• **WHAT THE TASK ASKS**: Transcribe each of the following lines without any change.

###

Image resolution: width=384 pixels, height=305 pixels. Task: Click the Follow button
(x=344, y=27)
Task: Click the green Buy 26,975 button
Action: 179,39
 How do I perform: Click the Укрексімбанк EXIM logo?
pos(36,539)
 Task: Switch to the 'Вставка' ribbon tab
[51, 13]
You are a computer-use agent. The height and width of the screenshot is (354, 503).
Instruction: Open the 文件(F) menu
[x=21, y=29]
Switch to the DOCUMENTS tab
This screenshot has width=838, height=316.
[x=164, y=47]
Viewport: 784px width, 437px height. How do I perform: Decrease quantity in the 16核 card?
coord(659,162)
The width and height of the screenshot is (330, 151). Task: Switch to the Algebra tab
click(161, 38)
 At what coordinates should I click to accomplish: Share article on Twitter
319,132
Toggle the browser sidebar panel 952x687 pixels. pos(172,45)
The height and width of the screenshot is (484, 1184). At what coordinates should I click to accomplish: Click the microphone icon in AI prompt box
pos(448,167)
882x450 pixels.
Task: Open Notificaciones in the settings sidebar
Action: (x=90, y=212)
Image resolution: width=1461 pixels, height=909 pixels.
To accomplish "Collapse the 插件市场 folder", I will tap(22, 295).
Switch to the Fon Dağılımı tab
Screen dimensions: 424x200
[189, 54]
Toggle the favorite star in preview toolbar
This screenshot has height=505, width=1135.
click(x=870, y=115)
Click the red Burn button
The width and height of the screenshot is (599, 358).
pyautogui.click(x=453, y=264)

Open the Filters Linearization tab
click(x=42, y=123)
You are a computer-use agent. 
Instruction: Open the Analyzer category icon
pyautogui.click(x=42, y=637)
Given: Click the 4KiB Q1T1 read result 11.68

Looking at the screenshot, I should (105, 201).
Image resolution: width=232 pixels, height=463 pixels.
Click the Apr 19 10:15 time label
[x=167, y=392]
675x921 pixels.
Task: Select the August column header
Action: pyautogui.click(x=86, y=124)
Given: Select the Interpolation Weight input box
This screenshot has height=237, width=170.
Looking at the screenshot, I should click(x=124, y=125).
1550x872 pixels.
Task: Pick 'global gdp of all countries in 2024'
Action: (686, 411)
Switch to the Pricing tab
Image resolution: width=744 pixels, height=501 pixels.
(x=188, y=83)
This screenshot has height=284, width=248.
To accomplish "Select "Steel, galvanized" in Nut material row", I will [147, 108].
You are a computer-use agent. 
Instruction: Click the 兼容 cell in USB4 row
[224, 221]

###

• **EXERCISE RESPONSE**:
Image resolution: width=384 pixels, height=305 pixels. Task: Click the Follow button
(x=344, y=27)
Task: Click the green Buy 26,975 button
Action: 179,39
 How do I perform: Click the Укрексімбанк EXIM logo?
pos(36,539)
 Task: Switch to the 'Вставка' ribbon tab
[51, 13]
You are a computer-use agent. The height and width of the screenshot is (354, 503).
Instruction: Open the 文件(F) menu
[x=21, y=29]
Switch to the DOCUMENTS tab
This screenshot has width=838, height=316.
[x=164, y=47]
Viewport: 784px width, 437px height. How do I perform: Decrease quantity in the 16核 card?
coord(659,162)
The width and height of the screenshot is (330, 151). Task: Switch to the Algebra tab
click(161, 38)
 At what coordinates should I click to accomplish: Share article on Twitter
319,132
Toggle the browser sidebar panel 952x687 pixels. pos(172,45)
The height and width of the screenshot is (484, 1184). At what coordinates should I click to accomplish: Click the microphone icon in AI prompt box
pos(448,167)
882x450 pixels.
Task: Open Notificaciones in the settings sidebar
Action: (x=90, y=212)
Image resolution: width=1461 pixels, height=909 pixels.
To accomplish "Collapse the 插件市场 folder", I will tap(22, 295).
Switch to the Fon Dağılımı tab
Screen dimensions: 424x200
[189, 54]
Toggle the favorite star in preview toolbar
This screenshot has height=505, width=1135.
click(x=870, y=115)
Click the red Burn button
The width and height of the screenshot is (599, 358).
pyautogui.click(x=453, y=264)

Open the Filters Linearization tab
click(x=42, y=123)
You are a computer-use agent. 
Instruction: Open the Analyzer category icon
pyautogui.click(x=42, y=637)
Given: Click the 4KiB Q1T1 read result 11.68

Looking at the screenshot, I should (105, 201).
Image resolution: width=232 pixels, height=463 pixels.
Click the Apr 19 10:15 time label
[x=167, y=392]
675x921 pixels.
Task: Select the August column header
Action: pyautogui.click(x=86, y=124)
Given: Select the Interpolation Weight input box
This screenshot has height=237, width=170.
Looking at the screenshot, I should click(x=124, y=125).
1550x872 pixels.
Task: Pick 'global gdp of all countries in 2024'
Action: (686, 411)
Switch to the Pricing tab
Image resolution: width=744 pixels, height=501 pixels.
(x=188, y=83)
This screenshot has height=284, width=248.
To accomplish "Select "Steel, galvanized" in Nut material row", I will [147, 108].
You are a computer-use agent. 
Instruction: Click the 兼容 cell in USB4 row
[224, 221]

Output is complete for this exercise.